BMS, Ono expand cancer immunotherapy pact

Bristol-Myers Squibb and Ono Pharmaceuticals are joining up under a collaborative deal to develop a number of immunotherapies for various cancer indications in Japan, South Korea and Taiwan.

Financial details of the strategic collaboration were not disclosed by either firm, but the deal includes development plans for Opdivo (nivolumab) and Yervoy (ipilimumab) across a broad range of tumor types.

Opdivo, a PD-1 immune checkpoint inhibitor, was recently approved in Japan for the treatment of patients with unresectable melanoma, making it the world's first PD-1 checkpoint inhibitor.
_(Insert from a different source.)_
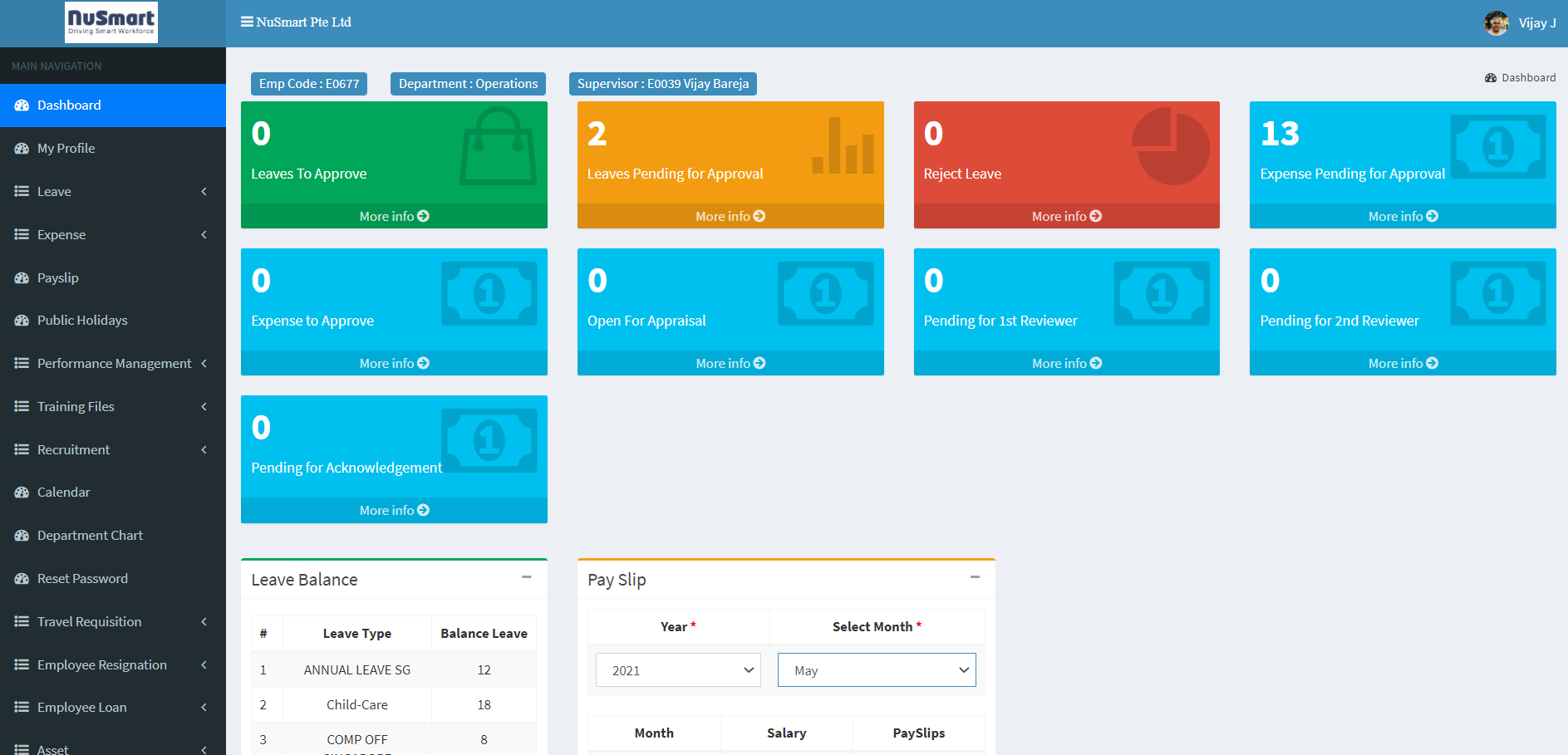This screenshot has width=1568, height=755.
Task: Click the NuSmart logo
Action: (111, 22)
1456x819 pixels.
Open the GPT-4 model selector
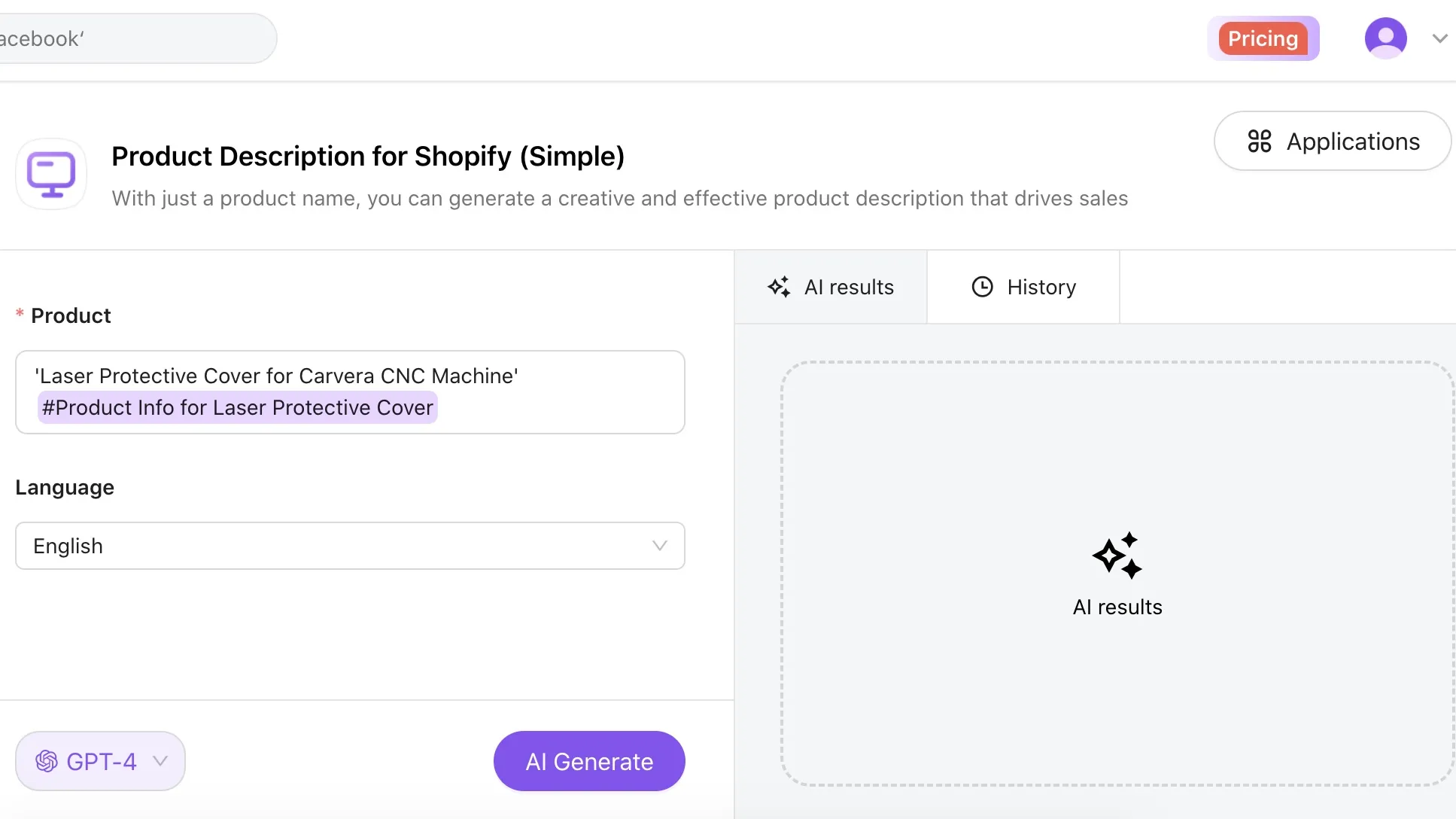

Ono and BMS already had a development and commercialization deal in place for Opdivo, signed in 2011. This deal gave BMS worldwide rights to the drug, excluding the three territories (Japan, South Korea and Taiwan), for which it has now struck an agreement.

"This collaboration strengthens our long-standing relationship with Ono," said Lamberto Andreotti, CEO, Bristol-Myers Squibb.

Meanwhile, Yervoy, a CTLA-4 immune checkpoint inhibitor, is approved in Taiwan for the treatment of patients with advanced melanoma who have received prior therapy, and is in late-stage development as a potential treatment option for melanoma, small cell lung cancer (SCLC) and non-small cell lung cancer (NSCLC) in Japan.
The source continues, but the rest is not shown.